====== Given data

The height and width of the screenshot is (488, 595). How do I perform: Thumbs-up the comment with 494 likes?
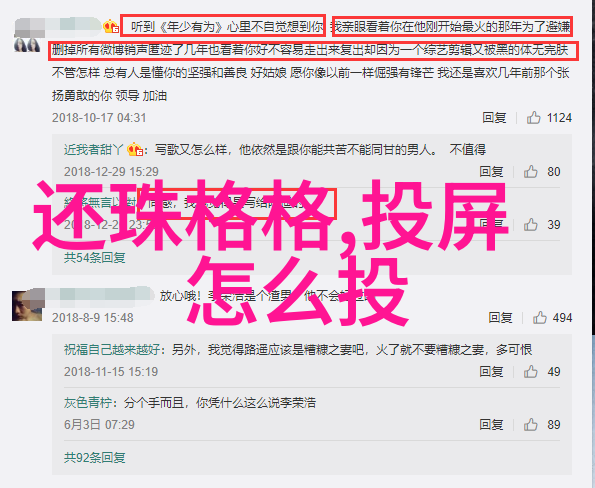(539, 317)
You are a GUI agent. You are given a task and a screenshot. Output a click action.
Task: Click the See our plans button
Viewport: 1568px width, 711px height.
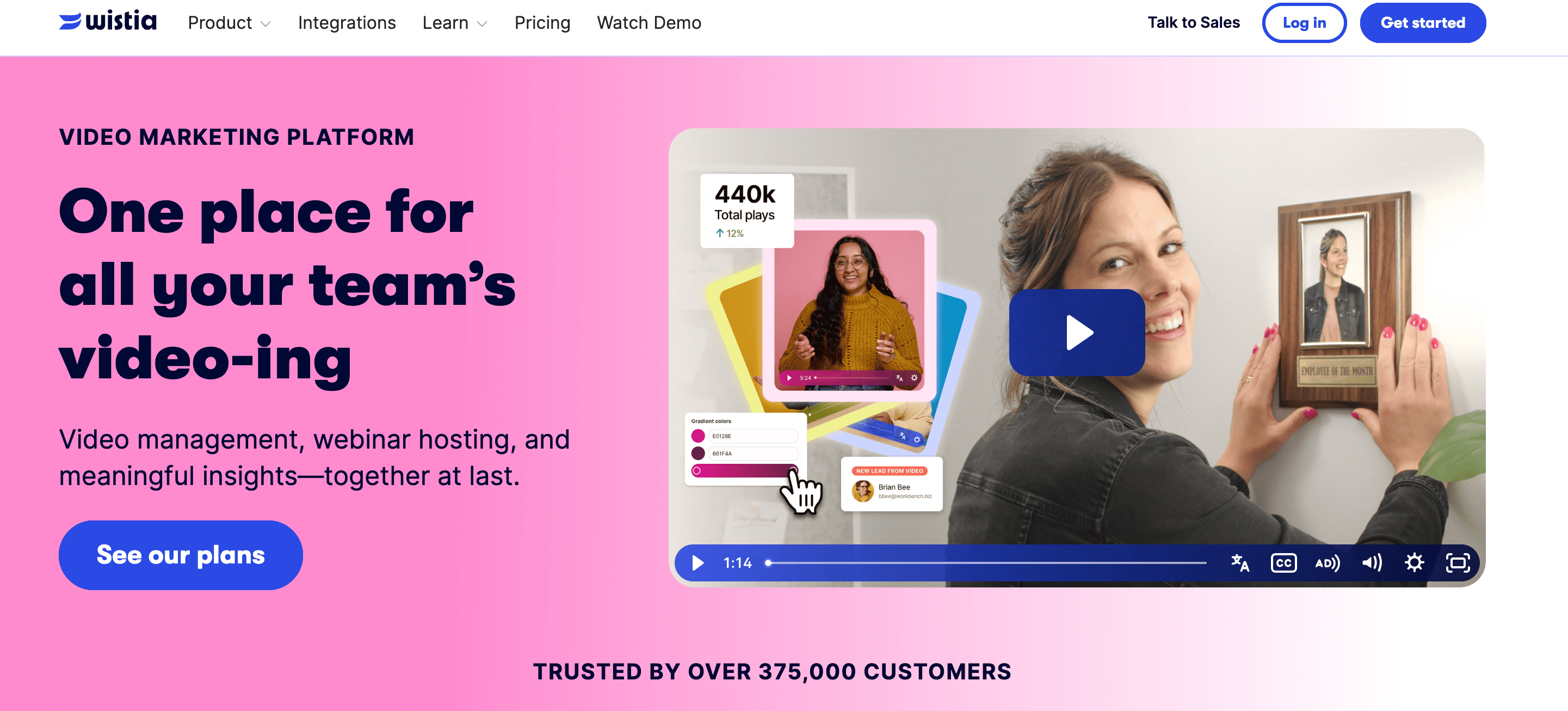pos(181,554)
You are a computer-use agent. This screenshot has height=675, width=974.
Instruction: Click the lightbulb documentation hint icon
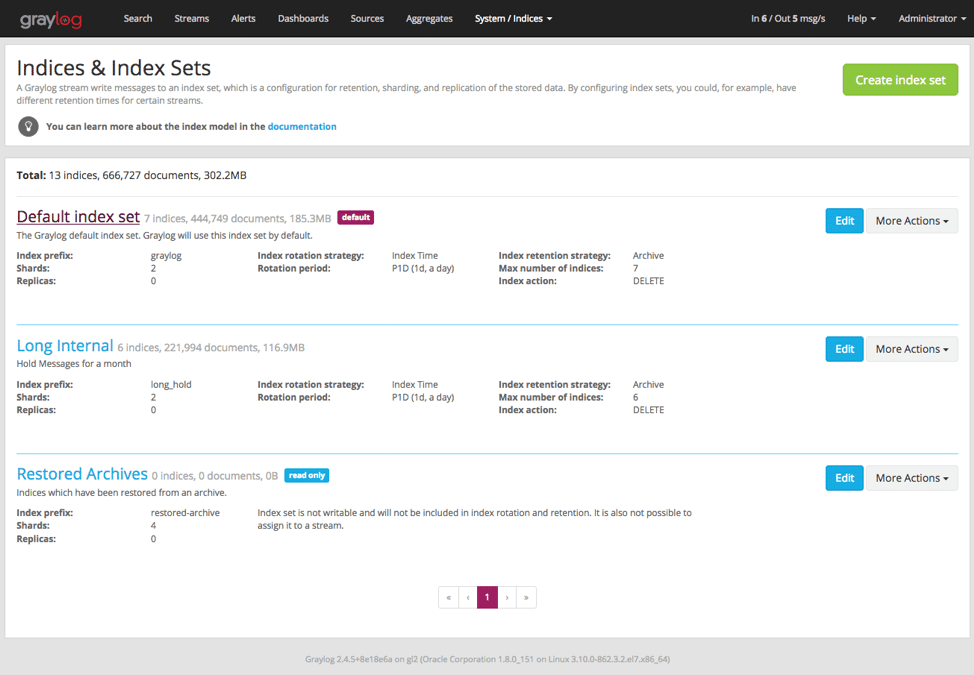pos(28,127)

============

What you will do: Return the number of lines in the data above that include the word "agent", and nothing else.

Response: 2